Get Smart’s Bruce and Lloyd: Out of Control
Spin-offs and sequels are fairly common in Hollywood, but usually there is time to let a franchise breath a little before it gets repackaged. In the case of Get Smart, barely two weeks have passed since the film arrived in theatres and already Warner Bros. is delivering their direct to DVD spin-off about the two gadget-wielding geeks who supply Maxwell Smart with all his technology.
Like just about every other direct to DVD film, the result is what you might call pretty lame. Starring Masi Oka and Nate Torrence as Bruce and Lloyd, two social misfits who find themselves thrust into adventure when the invisibility cloak they have designed for their secret agency gets stolen.
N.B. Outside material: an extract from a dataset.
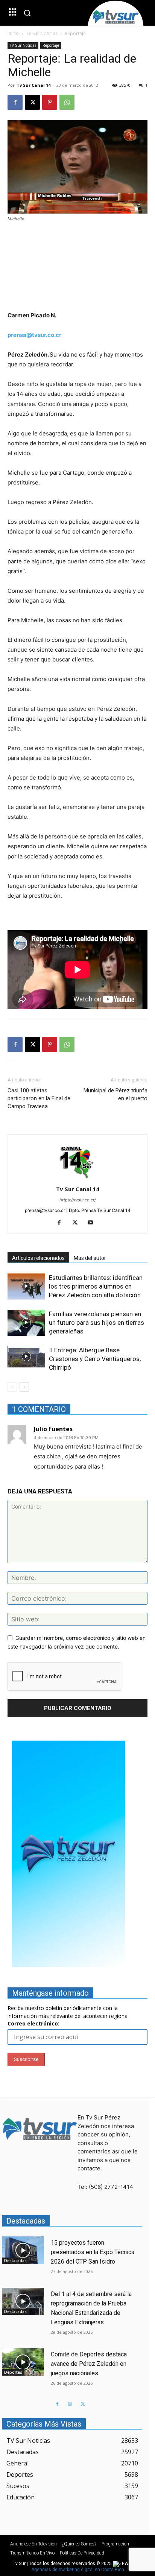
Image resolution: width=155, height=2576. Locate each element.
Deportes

With a few quick appearances by the stars of Get Smart, Out of Control aims low and still manages to fall short of anything resembling comedy or action. It isn’t the worst film ever made, but after enjoying Get Smart, the whole film definitely cheapens the franchise.
The only positive aspect of the film is the fact that obviously they worked hard to give Out of Control the same look and feel as Get Smart, and everything from the visual effects to the cinematography all look really good. That doesn’t change the fact that the script is utterly weak, Heroes star Oka is wasted in this role, and I think I only laughed twice in the whole film.
Other new arrivals this week…
City of Men
Based on the popular Brazillian television series of the same name, City of Men is the story of young friends Ace and Wallace, played by Douglas Silva and Darlan Cunha, who get caught in a turf war as their lives become ever more complicated. With huge action sequences from beginning to end and your typical gangster plot, the film is nevertheless a legitimate drama that wowed critics when it was released in theatres. City of Men is also a follow-up of sorts to director Fernando Meirelles’ hit film City of God.
Owen Wilson stars in Drillbit Taylor as a bodyguard who agrees to protect three absolute nerds as they start their first day of high school. Hit and miss producer Judd Apatow failed this time out with this lame, unfunny comedy that was co-written by actor/writer Seth Rogen, who also worked with Apatow on the hilarious Superbad. As Stephen Whitty of the Newark Star-Ledger comments in his review, “Wilson needs to find a few other steady sources of scripts if he doesn’t want to become the clown prince of B-movie land. And Apatow needs to slow down and try a little harder unless he wants to become its smirking figurehead.”